Berger v. Rozar

Annotate this Case

112 Ariz. 62 (1975)

537 P.2d 932

Moise BERGER, Maricopa County Attorney, Petitioner, v. The Honorable Morris ROZAR, Judge of the Superior Court, Maricopa County, State of Arizona; Clarence Eugene JONES, Real Party in Interest, Respondents.

No. 12036.

Supreme Court of Arizona, En Banc.

July 16, 1975.

Moise Berger, Maricopa County Atty. by John C. Lincoln, Deputy County Atty., Phoenix, for petitioner.

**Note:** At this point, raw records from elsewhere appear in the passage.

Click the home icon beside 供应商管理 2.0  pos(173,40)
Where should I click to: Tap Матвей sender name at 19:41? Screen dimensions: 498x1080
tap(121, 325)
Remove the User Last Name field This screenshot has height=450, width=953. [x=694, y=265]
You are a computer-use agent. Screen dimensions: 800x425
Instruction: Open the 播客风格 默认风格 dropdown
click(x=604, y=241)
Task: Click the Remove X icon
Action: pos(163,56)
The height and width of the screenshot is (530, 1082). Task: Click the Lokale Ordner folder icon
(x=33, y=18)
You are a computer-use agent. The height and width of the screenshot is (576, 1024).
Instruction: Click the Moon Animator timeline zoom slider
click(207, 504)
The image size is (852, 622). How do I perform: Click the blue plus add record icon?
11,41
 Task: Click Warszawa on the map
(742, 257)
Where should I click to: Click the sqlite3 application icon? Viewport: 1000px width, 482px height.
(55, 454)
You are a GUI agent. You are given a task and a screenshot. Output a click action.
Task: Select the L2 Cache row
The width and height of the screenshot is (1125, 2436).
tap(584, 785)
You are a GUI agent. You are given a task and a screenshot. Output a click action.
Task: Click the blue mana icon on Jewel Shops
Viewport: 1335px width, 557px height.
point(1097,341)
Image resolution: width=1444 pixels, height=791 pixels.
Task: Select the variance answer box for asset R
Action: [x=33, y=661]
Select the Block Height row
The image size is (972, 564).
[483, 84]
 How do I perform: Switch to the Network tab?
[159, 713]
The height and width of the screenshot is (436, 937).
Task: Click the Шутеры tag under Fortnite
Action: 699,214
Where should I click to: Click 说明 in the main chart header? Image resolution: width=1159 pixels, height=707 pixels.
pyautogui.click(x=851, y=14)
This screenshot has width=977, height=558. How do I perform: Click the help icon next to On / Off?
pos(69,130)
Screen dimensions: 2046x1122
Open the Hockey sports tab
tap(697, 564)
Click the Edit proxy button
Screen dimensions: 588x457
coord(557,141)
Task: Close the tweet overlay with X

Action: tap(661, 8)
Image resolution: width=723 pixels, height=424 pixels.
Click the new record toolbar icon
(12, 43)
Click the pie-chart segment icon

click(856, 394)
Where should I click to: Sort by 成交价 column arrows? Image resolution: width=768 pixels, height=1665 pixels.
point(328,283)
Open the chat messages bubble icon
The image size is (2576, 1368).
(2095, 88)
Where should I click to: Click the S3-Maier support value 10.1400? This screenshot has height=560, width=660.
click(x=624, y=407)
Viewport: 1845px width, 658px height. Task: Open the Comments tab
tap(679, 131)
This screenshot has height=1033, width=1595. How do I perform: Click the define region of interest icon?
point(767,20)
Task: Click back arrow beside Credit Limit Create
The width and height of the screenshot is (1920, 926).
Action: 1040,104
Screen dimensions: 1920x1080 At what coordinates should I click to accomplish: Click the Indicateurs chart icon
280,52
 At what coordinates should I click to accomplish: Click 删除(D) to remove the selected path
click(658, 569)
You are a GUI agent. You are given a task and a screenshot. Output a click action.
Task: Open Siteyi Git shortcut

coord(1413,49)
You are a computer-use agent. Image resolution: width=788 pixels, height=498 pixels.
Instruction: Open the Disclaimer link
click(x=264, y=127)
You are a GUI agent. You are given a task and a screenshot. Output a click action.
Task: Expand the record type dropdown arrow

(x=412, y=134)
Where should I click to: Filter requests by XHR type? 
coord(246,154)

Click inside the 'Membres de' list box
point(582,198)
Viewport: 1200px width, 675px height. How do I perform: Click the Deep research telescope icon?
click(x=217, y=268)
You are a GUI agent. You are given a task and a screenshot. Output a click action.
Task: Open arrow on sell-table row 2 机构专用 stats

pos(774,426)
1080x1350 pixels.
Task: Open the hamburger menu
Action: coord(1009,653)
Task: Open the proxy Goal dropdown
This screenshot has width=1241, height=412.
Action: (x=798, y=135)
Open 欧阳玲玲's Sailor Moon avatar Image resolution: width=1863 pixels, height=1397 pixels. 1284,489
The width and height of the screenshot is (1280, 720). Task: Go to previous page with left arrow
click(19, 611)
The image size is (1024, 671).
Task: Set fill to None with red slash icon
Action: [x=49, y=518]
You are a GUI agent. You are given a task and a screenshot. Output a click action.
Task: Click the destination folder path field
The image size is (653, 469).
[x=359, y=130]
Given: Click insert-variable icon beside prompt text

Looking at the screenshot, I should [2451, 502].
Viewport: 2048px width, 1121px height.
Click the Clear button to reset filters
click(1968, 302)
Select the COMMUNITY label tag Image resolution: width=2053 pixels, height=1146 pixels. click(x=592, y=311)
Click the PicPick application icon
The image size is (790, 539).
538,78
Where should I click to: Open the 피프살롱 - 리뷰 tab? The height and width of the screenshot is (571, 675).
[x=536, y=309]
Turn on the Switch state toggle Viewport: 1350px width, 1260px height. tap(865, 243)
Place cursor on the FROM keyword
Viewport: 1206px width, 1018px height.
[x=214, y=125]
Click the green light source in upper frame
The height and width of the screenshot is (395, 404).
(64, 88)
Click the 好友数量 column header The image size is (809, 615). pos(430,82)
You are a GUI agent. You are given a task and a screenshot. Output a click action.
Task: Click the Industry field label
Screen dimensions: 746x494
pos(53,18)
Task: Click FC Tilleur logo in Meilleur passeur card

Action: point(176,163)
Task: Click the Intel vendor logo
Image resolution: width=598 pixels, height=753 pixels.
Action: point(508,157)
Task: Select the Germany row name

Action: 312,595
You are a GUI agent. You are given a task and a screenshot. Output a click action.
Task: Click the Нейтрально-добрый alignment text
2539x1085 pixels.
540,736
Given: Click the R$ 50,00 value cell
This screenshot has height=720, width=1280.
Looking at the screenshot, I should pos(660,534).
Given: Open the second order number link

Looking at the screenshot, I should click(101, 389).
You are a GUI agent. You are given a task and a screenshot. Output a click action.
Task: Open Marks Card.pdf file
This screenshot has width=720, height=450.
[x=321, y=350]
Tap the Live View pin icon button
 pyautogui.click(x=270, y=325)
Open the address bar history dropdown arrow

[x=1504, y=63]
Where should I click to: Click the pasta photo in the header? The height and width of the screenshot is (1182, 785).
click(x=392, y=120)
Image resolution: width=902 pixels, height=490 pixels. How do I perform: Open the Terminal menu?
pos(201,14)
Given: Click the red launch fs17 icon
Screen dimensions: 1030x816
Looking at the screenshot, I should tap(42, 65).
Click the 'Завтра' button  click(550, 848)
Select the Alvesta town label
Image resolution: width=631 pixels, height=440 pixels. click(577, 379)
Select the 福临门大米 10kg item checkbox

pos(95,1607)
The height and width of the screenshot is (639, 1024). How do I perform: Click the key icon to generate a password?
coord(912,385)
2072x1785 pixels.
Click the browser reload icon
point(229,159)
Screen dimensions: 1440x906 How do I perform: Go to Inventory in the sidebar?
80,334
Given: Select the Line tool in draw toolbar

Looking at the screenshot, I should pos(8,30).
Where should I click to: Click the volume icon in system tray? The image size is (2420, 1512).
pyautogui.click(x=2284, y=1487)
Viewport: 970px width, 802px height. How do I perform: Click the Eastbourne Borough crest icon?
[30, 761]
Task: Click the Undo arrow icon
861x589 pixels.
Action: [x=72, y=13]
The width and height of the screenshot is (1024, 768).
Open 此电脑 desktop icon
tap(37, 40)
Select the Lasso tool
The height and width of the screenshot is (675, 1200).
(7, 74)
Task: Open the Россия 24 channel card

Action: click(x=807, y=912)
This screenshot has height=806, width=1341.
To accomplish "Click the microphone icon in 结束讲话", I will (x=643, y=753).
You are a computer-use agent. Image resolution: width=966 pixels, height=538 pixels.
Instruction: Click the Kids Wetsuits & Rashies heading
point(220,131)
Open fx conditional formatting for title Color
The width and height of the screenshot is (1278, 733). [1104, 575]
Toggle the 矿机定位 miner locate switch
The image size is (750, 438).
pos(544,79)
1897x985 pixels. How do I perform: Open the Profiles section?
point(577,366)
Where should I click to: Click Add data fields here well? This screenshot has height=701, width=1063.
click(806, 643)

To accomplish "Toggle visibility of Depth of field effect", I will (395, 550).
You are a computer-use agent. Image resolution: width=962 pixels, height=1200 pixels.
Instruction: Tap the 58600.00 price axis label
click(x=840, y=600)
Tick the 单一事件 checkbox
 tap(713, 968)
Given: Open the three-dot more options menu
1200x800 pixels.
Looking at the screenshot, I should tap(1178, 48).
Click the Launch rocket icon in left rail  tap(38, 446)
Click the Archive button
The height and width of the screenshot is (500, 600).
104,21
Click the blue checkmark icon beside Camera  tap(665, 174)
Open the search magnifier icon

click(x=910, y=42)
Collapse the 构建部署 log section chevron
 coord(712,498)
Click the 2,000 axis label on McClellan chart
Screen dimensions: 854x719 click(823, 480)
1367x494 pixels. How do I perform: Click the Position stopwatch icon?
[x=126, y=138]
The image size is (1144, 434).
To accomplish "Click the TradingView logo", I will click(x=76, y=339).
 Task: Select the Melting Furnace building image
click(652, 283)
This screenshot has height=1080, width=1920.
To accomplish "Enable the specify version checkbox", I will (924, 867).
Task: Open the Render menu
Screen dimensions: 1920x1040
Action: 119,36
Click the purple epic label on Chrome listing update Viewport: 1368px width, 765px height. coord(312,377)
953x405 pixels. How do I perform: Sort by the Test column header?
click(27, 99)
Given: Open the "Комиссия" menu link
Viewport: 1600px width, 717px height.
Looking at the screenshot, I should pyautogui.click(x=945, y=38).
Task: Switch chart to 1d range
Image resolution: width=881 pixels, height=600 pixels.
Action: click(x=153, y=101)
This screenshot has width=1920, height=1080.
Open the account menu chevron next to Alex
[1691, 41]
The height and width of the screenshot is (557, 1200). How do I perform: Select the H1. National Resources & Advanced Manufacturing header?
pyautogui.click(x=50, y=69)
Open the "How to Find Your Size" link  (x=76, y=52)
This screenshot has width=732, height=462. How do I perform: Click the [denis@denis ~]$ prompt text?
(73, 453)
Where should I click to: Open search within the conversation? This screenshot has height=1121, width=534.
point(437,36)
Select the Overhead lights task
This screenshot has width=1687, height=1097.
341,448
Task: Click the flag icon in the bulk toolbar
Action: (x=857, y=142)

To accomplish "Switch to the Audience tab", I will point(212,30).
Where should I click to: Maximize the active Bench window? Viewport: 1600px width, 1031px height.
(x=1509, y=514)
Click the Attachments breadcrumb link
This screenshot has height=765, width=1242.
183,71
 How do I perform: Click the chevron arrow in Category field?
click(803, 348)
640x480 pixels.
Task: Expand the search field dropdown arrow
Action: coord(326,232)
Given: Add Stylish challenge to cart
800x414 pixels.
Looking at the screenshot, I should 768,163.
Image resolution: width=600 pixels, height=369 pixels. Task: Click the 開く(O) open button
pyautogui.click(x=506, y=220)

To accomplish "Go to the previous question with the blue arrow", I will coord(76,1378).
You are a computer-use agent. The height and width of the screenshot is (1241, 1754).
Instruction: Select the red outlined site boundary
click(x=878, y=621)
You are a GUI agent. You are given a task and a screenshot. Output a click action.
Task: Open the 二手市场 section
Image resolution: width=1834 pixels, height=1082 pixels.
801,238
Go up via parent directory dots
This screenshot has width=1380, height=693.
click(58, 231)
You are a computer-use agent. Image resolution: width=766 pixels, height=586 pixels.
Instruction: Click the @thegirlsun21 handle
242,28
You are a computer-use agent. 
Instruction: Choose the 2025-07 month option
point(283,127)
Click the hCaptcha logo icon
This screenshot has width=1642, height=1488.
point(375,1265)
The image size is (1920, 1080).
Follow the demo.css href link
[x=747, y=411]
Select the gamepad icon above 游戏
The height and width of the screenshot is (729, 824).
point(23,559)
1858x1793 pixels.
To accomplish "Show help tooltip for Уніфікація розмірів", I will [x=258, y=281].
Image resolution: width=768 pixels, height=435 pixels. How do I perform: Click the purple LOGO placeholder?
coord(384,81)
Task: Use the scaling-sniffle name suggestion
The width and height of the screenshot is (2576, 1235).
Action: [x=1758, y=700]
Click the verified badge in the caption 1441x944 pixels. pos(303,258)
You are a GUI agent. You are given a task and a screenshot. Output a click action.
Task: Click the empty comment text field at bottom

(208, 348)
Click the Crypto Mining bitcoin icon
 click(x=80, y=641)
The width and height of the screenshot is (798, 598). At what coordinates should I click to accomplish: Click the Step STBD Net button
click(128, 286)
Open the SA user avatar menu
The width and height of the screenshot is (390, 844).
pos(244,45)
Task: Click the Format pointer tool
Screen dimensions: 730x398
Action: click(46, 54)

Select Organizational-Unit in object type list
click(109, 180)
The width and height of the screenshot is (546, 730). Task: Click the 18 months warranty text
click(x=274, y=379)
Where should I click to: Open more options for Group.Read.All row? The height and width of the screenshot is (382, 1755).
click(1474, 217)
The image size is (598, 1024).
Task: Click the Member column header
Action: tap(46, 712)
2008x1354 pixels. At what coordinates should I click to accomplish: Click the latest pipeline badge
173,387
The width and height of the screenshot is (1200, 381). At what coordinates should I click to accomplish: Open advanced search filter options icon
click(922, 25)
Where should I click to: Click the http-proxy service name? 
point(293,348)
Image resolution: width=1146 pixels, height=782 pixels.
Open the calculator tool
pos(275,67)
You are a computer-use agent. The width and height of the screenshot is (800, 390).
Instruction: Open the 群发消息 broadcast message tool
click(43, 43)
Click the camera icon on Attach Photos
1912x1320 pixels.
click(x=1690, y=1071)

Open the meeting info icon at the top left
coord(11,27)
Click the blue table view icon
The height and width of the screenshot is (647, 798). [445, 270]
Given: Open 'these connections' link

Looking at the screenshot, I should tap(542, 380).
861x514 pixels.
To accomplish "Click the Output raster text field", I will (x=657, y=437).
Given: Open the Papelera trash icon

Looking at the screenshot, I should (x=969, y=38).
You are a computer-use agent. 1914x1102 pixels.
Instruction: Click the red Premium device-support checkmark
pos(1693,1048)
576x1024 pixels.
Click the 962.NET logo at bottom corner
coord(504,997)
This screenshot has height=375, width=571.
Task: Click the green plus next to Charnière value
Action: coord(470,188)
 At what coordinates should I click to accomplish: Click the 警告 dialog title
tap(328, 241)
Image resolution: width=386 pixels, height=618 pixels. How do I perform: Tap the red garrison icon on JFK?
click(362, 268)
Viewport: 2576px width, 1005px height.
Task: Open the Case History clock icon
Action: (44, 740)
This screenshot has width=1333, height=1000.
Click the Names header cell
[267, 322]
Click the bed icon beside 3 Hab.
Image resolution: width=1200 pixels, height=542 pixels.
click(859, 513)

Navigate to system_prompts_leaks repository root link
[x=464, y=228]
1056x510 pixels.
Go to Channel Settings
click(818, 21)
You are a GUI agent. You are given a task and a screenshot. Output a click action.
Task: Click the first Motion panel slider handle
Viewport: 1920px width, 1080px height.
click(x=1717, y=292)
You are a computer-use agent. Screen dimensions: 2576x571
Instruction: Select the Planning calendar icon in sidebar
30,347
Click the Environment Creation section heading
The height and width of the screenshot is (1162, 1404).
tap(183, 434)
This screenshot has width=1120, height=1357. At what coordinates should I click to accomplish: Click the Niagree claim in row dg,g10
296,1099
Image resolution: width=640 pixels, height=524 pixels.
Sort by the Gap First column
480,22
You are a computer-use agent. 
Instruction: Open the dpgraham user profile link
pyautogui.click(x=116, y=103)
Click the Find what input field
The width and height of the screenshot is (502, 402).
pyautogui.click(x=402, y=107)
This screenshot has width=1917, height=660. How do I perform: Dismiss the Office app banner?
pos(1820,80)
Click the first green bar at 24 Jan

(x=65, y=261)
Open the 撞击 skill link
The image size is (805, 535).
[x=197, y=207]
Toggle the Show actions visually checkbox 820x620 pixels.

Martin, Feldhacker, Friedl & Johnson, by Gregory H. Martin, Phoenix, for respondents.

HAYS, Justice.

The Maricopa County Attorney brought a petition for special action alleging that Superior Court Judge Rozar had abused his descretion in dismissing causes Nos. 80829 and 80135 with prejudice. This court accepted jurisdiction of the petition.

An examination of the record indicates that on March 26, 1974, the defendant filed a Motion for Mental Examination. On May 8, 1974, the reports on defendant's mental condition were submitted to the court. Thereafter, on August 1, 1974, a hearing was held and the defendant was determined to be competent to stand trial.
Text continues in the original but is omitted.